Once a waiting room for commuters, this tiny train station in Piermont is now an exhibition space for time travelers, a history museum. Open every other Sunday from June through October, the public is welcome and the tickets are free.
The sounds of steam driven engines and horns echo in the memory of a dwindling few who lived in Piermont when the village was connected via rail to a national transportation grid. But this Saturday, June 16, thanks to the talents of scenic artists Betsy Franco Feeny and Gary Tannenbaum, a replica of a locomotive will pull into this station, as part of Family Fun Day, an effort to get young people on board the local history express.
Piermont Historical Society Presents Family Fun Day
June 16, 2 -5p
- Reading by Brian Floca, Author and Illustrator of Caldecott winning book “Locomotive.”
- Games and prizes
- Learn Morse Code
- Be a junior station master
- Get your picture taken on the Piermont Express
Piermont Historical Society Museum is located at 50 Ash St.
The historic territory to explore from this debarkation point is vast. When former Piermont Historical Society President Richard Esnard led the battle to acquire the lease for the station, he argued that preserving this history of this community satisfied more than just parochial needs. “The story of Piermont told on the walls of this building is of historic significance to the political and economic evolution of this nation.” Specifically, Esnard was referring to the end of the war that birthed our nation and the beginning of the industrial era that resulted in the wealthy world power that we have become.
America Saluted for the First Time in Piermont
The Revolutionary War came to an end in this southeastern corner of Rockland County. In May 1783, George Washington arrived at what was then called The Slote (Dutch for ‘the ditch’) to meet Sir Guy Carleton, Commander-in-Chief of British forces in America. After resolving matters relating to the cessation of hostilities at the American Army’s Headquarters in Tappan, Washington returned for a dinner on Carleton’s ship, the HMS Perseverance, and a 17-gun salute. The gesture was the first official recognition of the United States of America as a new sovereign nation.
The Name Remains, the Trains Came and Went
The first President of the New York and Erie Railroad, Eleazar Lord, had substantial holdings in what was still called The Slote in the 1830s. It is said that he used his clout to have the terminus of the railroad built on a pier near his land. He also renamed the village Piermont, combining a reference to the pier where his railroad ended and the mountain that abutted his estate, where Lord lived in a structure one could only describe as a castle
The Fixture Called Flywheel
In an epic example of the phrase, they don’t build them like they used to, the decline of the local paper industry, the designs of luxury real estate developers and the full force of a wrecking ball could not persuade this flywheel to budge. So it now stands as a symbol to the durability of American workmanship and provides a place name for a park and an art gallery that have sprung up in its stubborn shadow.

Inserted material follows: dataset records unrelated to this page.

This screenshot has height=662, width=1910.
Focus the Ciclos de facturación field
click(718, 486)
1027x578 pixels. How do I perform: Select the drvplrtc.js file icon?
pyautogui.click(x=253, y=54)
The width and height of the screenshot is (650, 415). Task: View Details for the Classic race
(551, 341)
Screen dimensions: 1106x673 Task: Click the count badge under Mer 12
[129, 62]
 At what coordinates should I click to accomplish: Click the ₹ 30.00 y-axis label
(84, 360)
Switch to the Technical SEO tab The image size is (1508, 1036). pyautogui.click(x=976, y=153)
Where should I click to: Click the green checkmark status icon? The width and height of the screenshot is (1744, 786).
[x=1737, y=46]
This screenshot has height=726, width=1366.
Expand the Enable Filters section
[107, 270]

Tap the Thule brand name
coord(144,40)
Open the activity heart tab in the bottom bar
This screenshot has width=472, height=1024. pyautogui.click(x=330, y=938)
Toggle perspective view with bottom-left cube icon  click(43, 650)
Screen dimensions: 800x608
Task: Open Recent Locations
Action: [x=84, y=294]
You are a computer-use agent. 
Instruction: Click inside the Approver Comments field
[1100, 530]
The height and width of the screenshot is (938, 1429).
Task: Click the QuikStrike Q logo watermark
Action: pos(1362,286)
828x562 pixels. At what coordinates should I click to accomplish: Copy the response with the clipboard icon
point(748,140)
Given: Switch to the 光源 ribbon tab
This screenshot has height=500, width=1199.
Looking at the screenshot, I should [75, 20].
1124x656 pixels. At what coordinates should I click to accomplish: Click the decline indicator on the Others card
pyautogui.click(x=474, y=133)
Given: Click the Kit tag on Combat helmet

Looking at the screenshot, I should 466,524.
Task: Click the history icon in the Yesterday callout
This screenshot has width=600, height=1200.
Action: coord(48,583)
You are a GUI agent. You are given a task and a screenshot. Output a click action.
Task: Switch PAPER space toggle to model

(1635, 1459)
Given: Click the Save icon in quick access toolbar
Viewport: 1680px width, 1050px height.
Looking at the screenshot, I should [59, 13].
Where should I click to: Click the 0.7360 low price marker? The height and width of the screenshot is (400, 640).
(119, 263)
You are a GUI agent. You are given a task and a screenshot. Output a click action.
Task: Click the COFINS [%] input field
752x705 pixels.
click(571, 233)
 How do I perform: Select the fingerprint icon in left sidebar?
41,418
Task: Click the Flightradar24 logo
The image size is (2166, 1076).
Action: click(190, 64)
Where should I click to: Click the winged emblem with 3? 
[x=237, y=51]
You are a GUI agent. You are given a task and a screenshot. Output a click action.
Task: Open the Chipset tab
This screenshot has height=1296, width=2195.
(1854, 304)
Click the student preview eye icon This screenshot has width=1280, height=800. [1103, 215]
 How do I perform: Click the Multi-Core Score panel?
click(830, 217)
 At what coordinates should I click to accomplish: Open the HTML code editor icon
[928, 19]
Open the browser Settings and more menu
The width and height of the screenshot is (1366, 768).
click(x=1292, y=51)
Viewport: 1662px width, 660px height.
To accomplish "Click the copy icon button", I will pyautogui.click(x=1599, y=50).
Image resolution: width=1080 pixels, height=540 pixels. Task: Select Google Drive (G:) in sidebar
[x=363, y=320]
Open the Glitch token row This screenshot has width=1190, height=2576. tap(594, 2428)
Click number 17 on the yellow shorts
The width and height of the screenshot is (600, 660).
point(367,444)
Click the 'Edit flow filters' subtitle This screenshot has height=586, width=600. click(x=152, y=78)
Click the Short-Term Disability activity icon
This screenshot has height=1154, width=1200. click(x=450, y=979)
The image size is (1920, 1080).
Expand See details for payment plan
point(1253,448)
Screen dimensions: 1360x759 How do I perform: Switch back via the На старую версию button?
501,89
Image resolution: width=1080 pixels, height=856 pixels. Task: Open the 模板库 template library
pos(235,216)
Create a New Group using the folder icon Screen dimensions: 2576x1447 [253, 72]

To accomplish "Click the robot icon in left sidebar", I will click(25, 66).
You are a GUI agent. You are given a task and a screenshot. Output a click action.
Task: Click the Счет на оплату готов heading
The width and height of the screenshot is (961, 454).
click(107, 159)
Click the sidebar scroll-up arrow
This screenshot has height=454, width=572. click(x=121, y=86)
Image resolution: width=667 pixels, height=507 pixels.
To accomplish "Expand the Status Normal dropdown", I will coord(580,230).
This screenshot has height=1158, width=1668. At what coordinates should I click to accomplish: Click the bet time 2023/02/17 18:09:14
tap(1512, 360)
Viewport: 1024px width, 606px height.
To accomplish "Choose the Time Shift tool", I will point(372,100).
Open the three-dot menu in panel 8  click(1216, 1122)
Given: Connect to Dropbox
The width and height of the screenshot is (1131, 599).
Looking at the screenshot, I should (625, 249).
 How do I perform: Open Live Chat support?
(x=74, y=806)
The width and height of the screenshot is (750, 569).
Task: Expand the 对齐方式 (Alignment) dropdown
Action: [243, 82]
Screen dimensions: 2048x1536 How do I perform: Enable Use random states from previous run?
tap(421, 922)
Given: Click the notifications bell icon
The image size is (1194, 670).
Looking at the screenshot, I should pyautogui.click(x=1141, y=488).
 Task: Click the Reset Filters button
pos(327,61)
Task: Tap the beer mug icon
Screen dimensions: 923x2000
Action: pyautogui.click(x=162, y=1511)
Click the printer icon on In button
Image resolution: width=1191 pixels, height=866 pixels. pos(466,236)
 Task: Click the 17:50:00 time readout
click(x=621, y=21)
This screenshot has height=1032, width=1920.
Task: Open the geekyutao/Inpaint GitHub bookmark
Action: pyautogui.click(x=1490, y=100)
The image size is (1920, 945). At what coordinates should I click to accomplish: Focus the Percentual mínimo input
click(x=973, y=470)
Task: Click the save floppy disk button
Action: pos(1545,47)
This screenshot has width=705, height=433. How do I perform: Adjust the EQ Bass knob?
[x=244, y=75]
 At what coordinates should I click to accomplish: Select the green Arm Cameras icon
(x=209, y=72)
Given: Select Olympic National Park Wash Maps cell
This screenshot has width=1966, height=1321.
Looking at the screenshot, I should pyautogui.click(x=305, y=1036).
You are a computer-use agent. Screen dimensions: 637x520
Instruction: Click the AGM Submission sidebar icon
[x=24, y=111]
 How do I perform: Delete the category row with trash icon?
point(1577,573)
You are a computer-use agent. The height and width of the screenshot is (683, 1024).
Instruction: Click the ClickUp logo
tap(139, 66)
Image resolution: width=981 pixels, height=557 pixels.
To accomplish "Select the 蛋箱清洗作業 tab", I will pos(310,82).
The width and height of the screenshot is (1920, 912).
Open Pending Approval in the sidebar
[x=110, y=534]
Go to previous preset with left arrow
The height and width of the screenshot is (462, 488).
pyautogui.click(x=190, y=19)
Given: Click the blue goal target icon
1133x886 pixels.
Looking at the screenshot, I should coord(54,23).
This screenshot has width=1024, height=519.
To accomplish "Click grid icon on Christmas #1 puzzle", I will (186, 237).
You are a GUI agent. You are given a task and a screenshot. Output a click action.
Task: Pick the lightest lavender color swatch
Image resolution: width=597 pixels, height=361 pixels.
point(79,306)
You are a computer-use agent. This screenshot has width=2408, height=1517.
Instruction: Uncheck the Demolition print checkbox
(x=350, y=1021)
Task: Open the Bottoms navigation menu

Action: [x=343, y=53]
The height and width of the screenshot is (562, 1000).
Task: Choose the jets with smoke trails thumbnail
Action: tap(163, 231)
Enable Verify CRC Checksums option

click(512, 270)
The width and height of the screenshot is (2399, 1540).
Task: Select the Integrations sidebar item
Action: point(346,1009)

She sold them tickets to ride
Belle Kelly moved to Piermont from Watkins Glen, NY, and served as a station master, ticket agent and telegraph clerk from 1908 until 1940. For decades, commuters using the Northern Branch Railroad that brought them to Jersey City and then eventually, New York City, were welcomed and aided by Belle Kelly. (The Erie Railroad was not served by this station.)
Three years after the railroad ceased operations in 1966, Kelly’s son, Tom, purchased the station. Belle died in 1976 and Tom continued to live there until his death in 1996, whereupon title eventually passed to the Village of Piermont. In 1975, the railroad right-of-way was deeded to Piermont and designated a public park by the Village of Piermont.
The memories of generals, presidents, industrialists and a dedicated station clerk now occupy this erstwhile waiting room. Visit one Sunday for a short trip trip through Piermont’s significant past.